The Texas Commission on Environmental Quality on June 6 adopted the Administrative Law Judge's proposed order and issued the New Texas Pollutant Discharge Elimination System permit WQ0016124001 for applicants Gildan Blair Blackburn and Timothy Edward Carter.
The decision followed oral presentations from applicant counsel and staff, and endorsements from the Executive Director and the Office of Public Interest Counsel (OPIC). The applicants and the Executive Director had both testified that the approved modeling and revised effluent limits demonstrate the draft permit will be protective of water quality.
The Administrative Law Judge (ALJ) had reviewed five issues referred by the Commission and found the draft permit complies with the Texas Surface Water Quality Standards and other applicable rules. Applicant counsel Peter Gregg told commissioners, "We believe that the Administrative Law Judge got this exactly right," and said the applicants supported the ALJ's findings and the permit as revised.
The Executive Director's representative, Aubrey Pualka, and water quality staff explained the agency performed two rounds of modeling: an initial Qualtex analysis and a supplemental run that used both Qualtex and a CSTR approach in response to Protestants' concerns. Pualka described how the additional modeling led to more stringent effluent limits in critical areas.
OPIC's Sheldon Wayne said OPIC reviewed the record and agreed the applicants met their burden on the referred issues, adding that the Executive Director's additional modeling and permit revisions adequately addressed Protestants' technical objections about model inputs and segmentation.
Commissioners voted to adopt the ALJ's proposed findings and to issue the final draft permit with the Executive Director's corrections and limited clarifying revisions agreed in the ALJ's reply to exceptions. The chair also directed a minor clarifying change that the permit be issued to the entity named in ordering provision 1 and that the Executive Director's response to comments be adopted to the extent consistent with the order and final draft permit.
The Commission's action follows a contested review process in which Protestants argued site-specific data or different modeling choices should have been used. The record shows the ED used shorter element lengths in critical backwater areas and modeled a backwater portion of Price Lake found to contain the lowest dissolved-oxygen levels; the Commission adopted the ED/ALJ conclusion that, with revised effluent limits, dissolved oxygen and other water-quality metrics will be protected.

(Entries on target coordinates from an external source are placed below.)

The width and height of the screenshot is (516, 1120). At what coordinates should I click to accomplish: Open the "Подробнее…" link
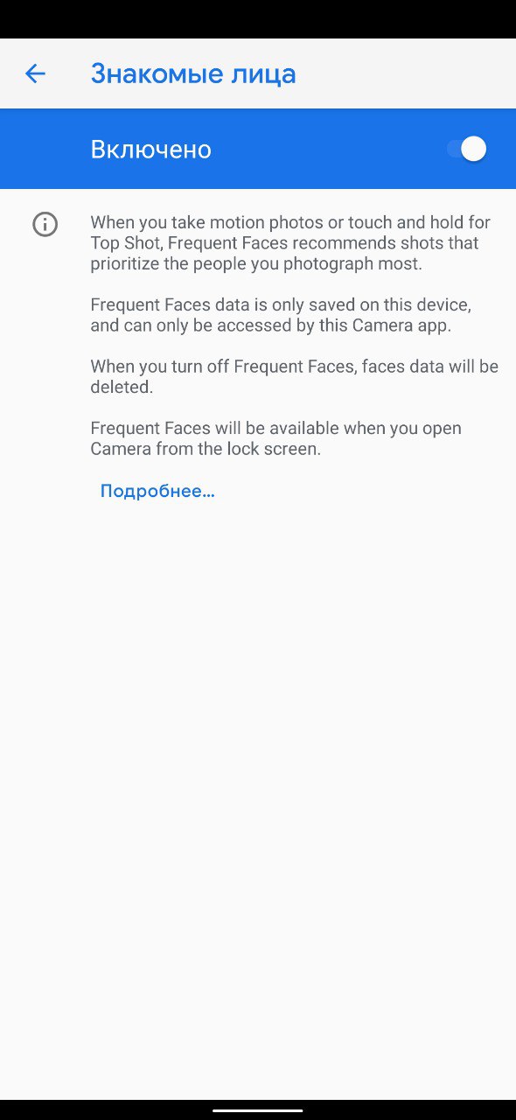(x=157, y=491)
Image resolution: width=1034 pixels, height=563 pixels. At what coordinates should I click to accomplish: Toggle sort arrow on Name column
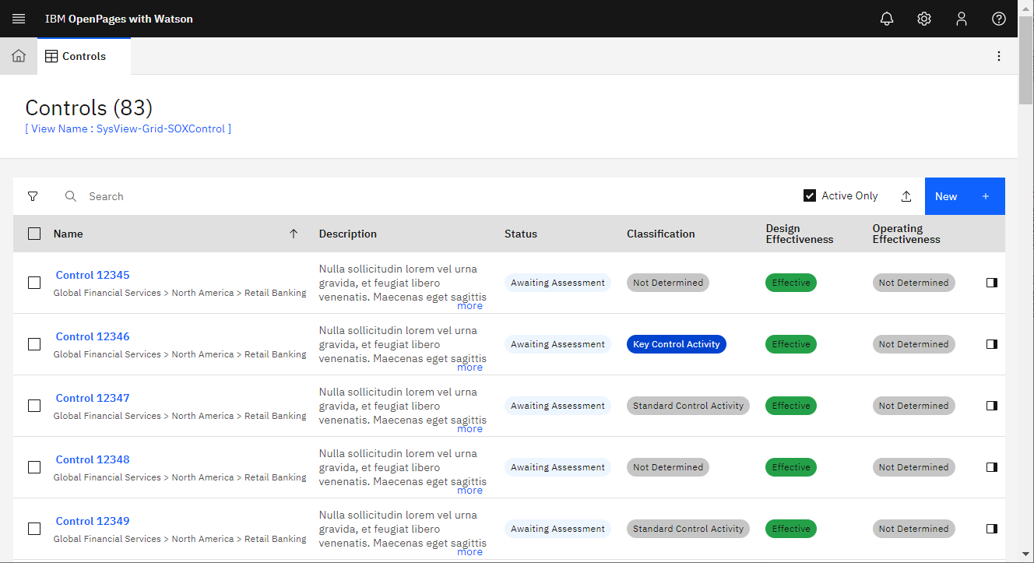click(x=294, y=234)
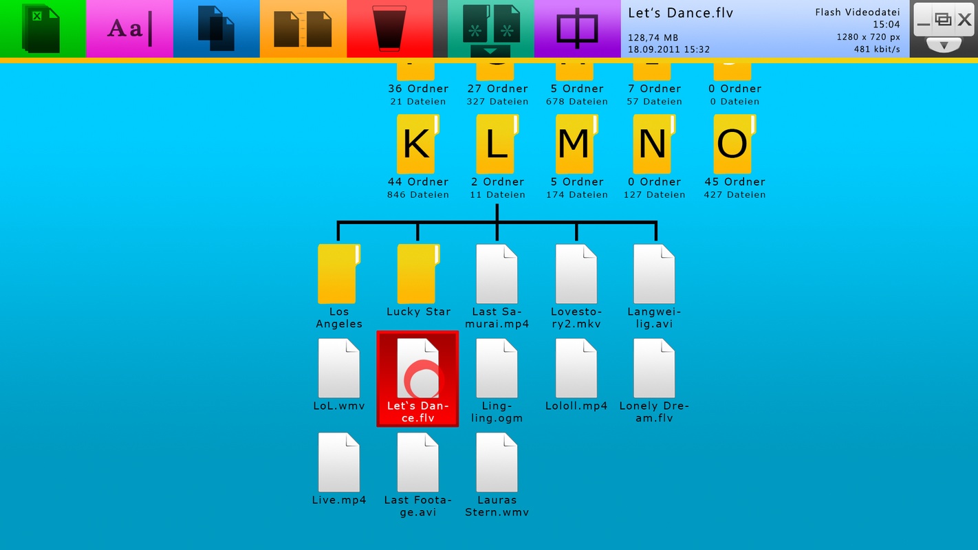Image resolution: width=978 pixels, height=550 pixels.
Task: Click the highlighted Let's Dance.flv file
Action: [417, 379]
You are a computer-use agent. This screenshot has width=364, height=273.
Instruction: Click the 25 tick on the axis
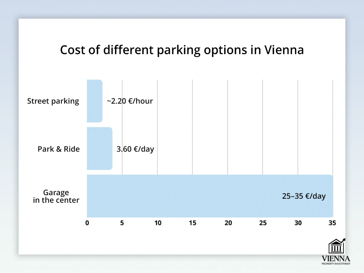coord(263,223)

No fines, penalties, or changes to the applicants' proposed discharge location were announced during the vote. The permit, as adopted, incorporates the ALJ's findings of fact and conclusions of law except as the Executive Director noted in exceptions that were accepted in the ALJ reply.
The Commission made the final vote on the permit at its June 6 meeting after oral argument and staff presentations. Questions about when the permit becomes effective should be directed to the Executive Director's office; the meeting record does not specify an effective date.